Madrid, 28/11/2005. Cristina Expósito
Fotos: Javier Prieto Herrero
El
tráfico es sin duda uno de los factores más
contaminantes en las grandes ciudades. Sin embargo, se pude
conducir limitando al máximo el consumo de carburante
y por tanto ahorrando emisiones de dióxido de carbono
al ambiente. Si todos los conductores madrileños condujeran
de forma "ecológica" se consumiría
un 20 por ciento menos de combustible, es decir, 390 millones
menos de euros al año en gasolina. Una conducción
relajada, no abusar de las marchas cortas y la anticipación,
son las claves para manejar el coche de forma "azul".
Si nos preguntaran si queremos ahorrar una media de 250 euros
al año en carburante y contaminar menos, la respuesta
sería unánime, "por supuesto". Hacerlo
es fácil y está en nuestras manos. Así
lo explican los profesores del RACC Automóvil Club,
que imparten cursos de conducción ecológica
puestos en marcha por la consejería de Medio Ambiente
de la Comunidad de Madrid. Una medida incluida en el Plan
Azul de la consejería orientado a mejorar la calidad
el aire de la región. "La conducción ecológica
supone un cambio de actitud al volante", explica Rubén
Cejudo, instructor los cursos, "y así se consigue
conducir de forma económica, ecológica y eficiente",
asegura.
Una
de las normas básicas para una conducción azul
es no revolucionar el coche a más de 1.500 ó
2.000 revoluciones para cambiar de marcha. Un vehículo
a 4.000 revoluciones hace el mismo ruido que 32 coches a 2.000,
según un estudio realizado en Suiza en 1999. Y además
de la contaminación acústica se dispara el consumo
de carburante. Otra de las reglas de oro es no abusar de las
marchas cortas. "De primera a segunda hay que pasar en
dos segundos e inmediatamente a tercera", explica el
profesor, "lo mejor es pasar a cuarta y quinta a los
40 ó 50 kilómetros por hora, porque al coche
no le pasa nada, no se cala", añade. "La
clave está en la anticipación", aseguran
los expertos. Se trata pues de intentar no parar el coche
en seco en las rotondas si al llegar vemos que tenemos paso
o disminuir la velocidad si el semáforo está
en rojo para hacer tiempo en marcha hasta que se ponga en
verde.
Otros
muchos factores influyen en el ahorro de carburante. "Hay
que desechar la leyenda de que no es bueno apagar y encender
el coche muchas veces", explica Rubén, "cuando
estamos parados con el coche al relentí estamos consumiendo
inútilmente y el motor de arranque no se estropea por
poner en marcha el coche cuantas veces sea necesario".

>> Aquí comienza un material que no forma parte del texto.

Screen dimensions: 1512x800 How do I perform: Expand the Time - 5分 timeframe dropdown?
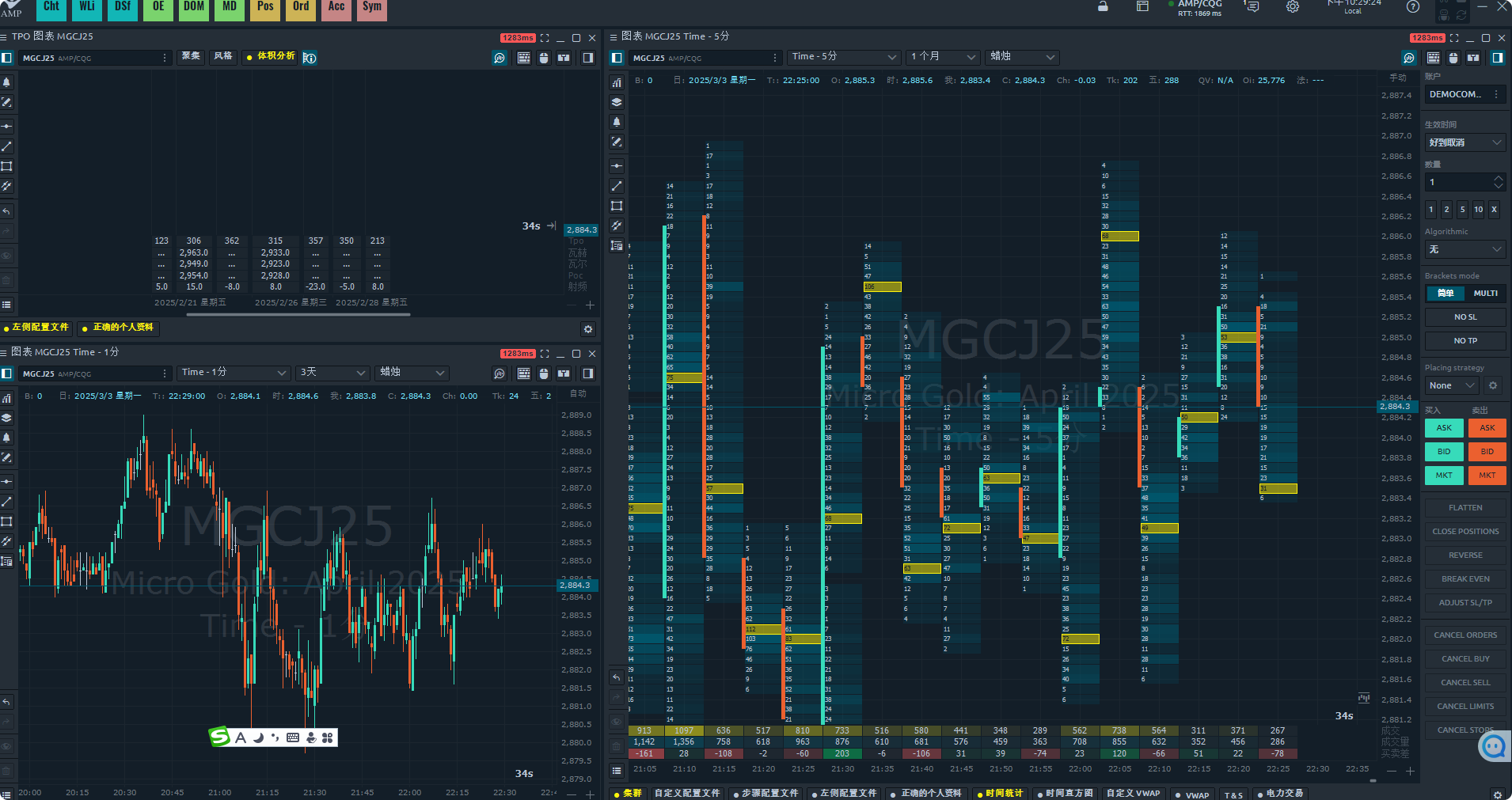pyautogui.click(x=843, y=57)
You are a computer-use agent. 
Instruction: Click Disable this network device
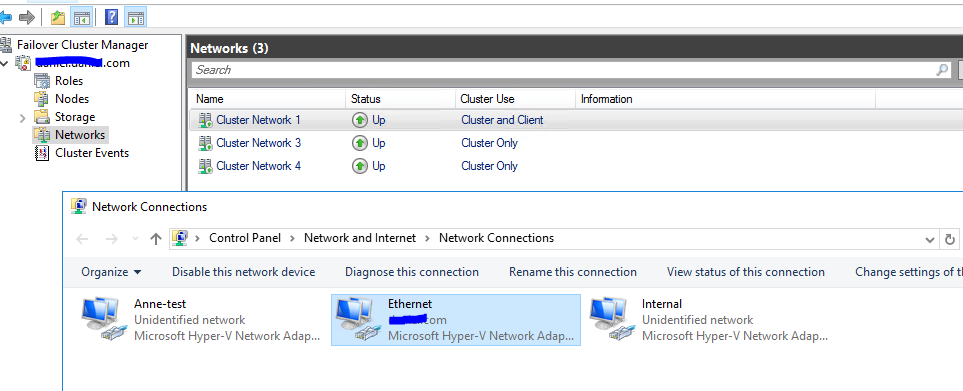(243, 272)
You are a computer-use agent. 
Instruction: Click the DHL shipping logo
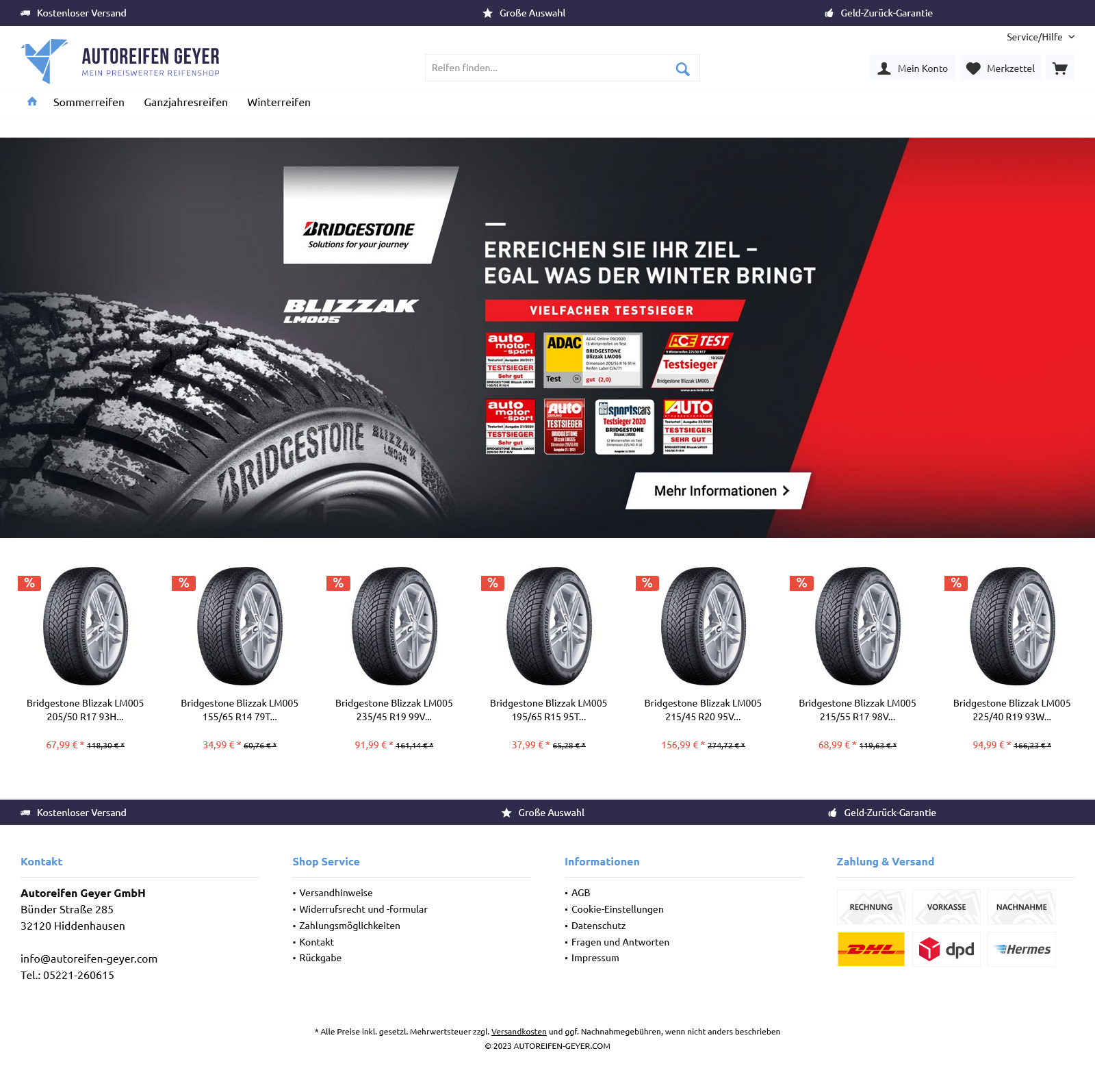pyautogui.click(x=871, y=949)
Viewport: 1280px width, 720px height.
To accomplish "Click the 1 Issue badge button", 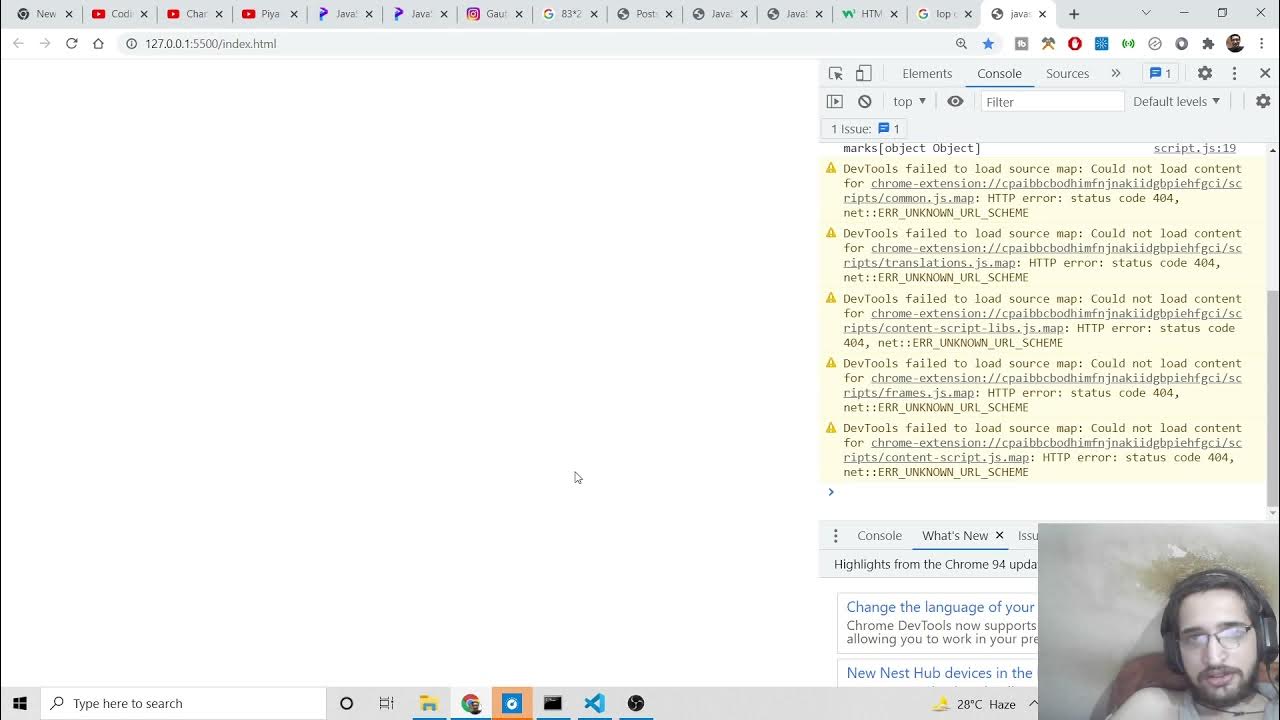I will tap(866, 128).
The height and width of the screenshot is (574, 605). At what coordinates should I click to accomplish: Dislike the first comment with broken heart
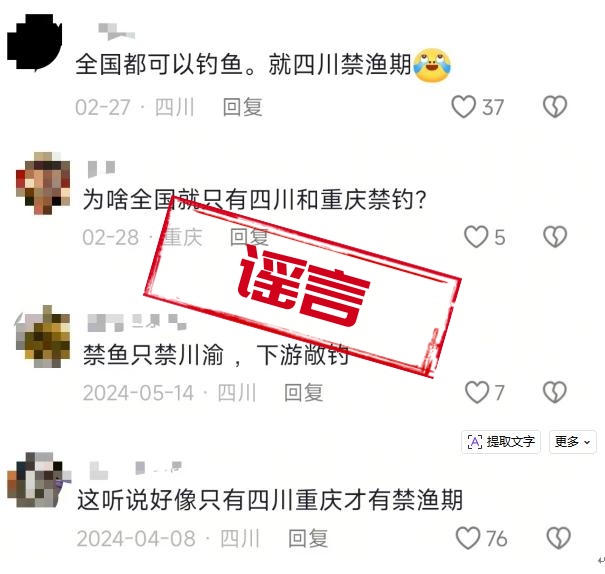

El punto muerto gasta mucho. Este es otro de los secretos
de la conducción ecológica. Debemos evitar desplazarnos
sin una marcha metida. Por otra parte el peso del coche influye
en el gasto, así como la distribución de la
carga. Los bultos en el vaca disparan el consumo, así
que es aconsejable que todo el equipaje se acople en el maletero
o usar un baúl, que es el elemento más aerodinámico
para la cubierta del coche. El aire acondicionado, mejor sólo
en carretera, por ciudad es recomendable
bajar
las ventanillas.
Una de las normas básicas es chequear el coche con
regularidad. "Llevar el vehículo en los niveles
adecuados, filtros limpios, presión de los neumáticos
adecuada, todo es importante", recomienda el instructor.
La conducción ecológica es para ciudad. "En
carretera la única recomendación es moderar
la velocidad, porque es el modo de ahorrar combustible, pero
esta manera de conducir está pensada para ciudad",
señala Patricio Fernández, profesor del RACC,
"en Madrid se hacen 2,6 viajes por persona al día,
es una media altísima. Si todos los madrileños
condujéramos de un modo ecológico nos estaríamos
ahorrando 390 millones de euros al año en combustible",
añade. En España la conducción 'azul'
supondría emitir 6,2 millones de toneladas menos de
dióxido de carbono al aire en un año.
Conducir contaminando lo menos posible es además más
relajado. "Se trata de mantener una velocidad lo más
estable posible, sin acelerones ni frenazos", explican
los profesores del curso, "por lo que mejora el confort
en la conducción, que es más relajada y por
tanto contribuye a la seguridad vial". El próximo
año cambiará el contenido de los manuales de
conducir, así como los exámenes de los nuevos
aspirantes a conductores. Según explican desde la Dirección
General de Tráfico el nuevo manual incidirá
sustancialmente en la seguridad para evitar los accidentes,
aunque los nuevos contenidos también tendrán
en cuenta la necesidad de consumir menos combustible para
disminuir las emisiones contaminantes al Medio Ambiente.